On August 4, 2019, McFadden was signed by the Detroit Lions. He was waived/injured two days later and placed on injured reserve. He was released on August 10.

===Tampa Bay Vipers===
McFadden was signed by the Tampa Bay Vipers of the XFL on December 22, 2019. He had his contract terminated when the league suspended operations on April 10, 2020.

===Toronto Argonauts (first stint)===
On February 15, 2021, McFadden signed with the Toronto Argonauts of the Canadian Football League (CFL). He was released during training camp that year, but re-signed with the team in November as a practice squad member. In 2022, he played in all 18 games where he recorded 42 defensive tackles and two interceptions. McFadden also started at cornerback in the 109th Grey Cup where he had four defensive tackles in the victory over the Winnipeg Blue Bombers.

In 2023, McFadden played in 15 regular season games and recorded 23 defensive tackles, two interceptions, and two forced fumbles. He played in both preseason games in 2024, but was part of the final cuts on June 1, 2024.

===Ottawa Redblacks===
On June 16, 2024, it was announced that McFadden had signed a practice roster agreement with the Ottawa Redblacks. He remained on the practice roster until he was released on July 10, 2024.

===Toronto Argonauts (second stint)===
On July 23, 2024, it was announced that McFadden had re-signed with the Argonauts. In his first game back with the Argonauts, on July 27, 2024, he scored his first professional touchdown when he intercepted Zach Collaros and returned it for the score in the team's overtime win over the Winnipeg Blue Bombers. In the 2024 season, McFadden played and started in 12 regular season games where he had 29 defensive tackles, nine pass knockdowns, and two interceptions. He started in all three post-season games, including the 111th Grey Cup where he had one defensive tackle in the Argonauts' 41–24 victory over the Winnipeg Blue Bombers.

-*-*-

# What you will do
(1) Using the McFadden passage above, decide whether each statement agrees with it. Answer yes or no for each, and quote the words that decide it. (a) The Detroit Lions released McFadden on August 10, 2019. (b) McFadden recorded three interceptions in the 2022 season. (c) McFadden scored his first professional touchdown against the Winnipeg Blue Bombers.
(2) According to the McFadden passage above, on what date did the XFL suspend operations and end McFadden's contract with the Tampa Bay Vipers?

# Entries provided
-*-*-

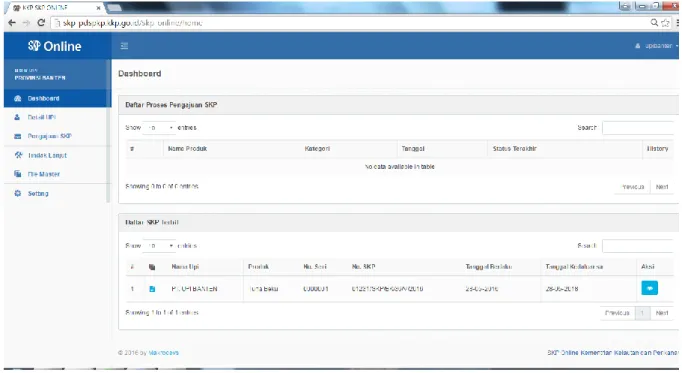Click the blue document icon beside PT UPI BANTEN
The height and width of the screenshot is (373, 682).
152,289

-*-*-

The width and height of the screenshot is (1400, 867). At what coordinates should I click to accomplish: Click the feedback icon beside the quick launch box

-*-*-

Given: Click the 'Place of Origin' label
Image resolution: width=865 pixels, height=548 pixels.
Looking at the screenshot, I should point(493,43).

-*-*-

# Exercise solutions
(1)
(a) Yes: "He was released on August 10."
(b) No: "In 2022, he played in all 18 games where he recorded 42 defensive tackles and two interceptions."
(c) Yes: "he scored his first professional touchdown when he intercepted Zach Collaros and returned it for the score in the team's overtime win over the Winnipeg Blue Bombers."

(2) April 10, 2020.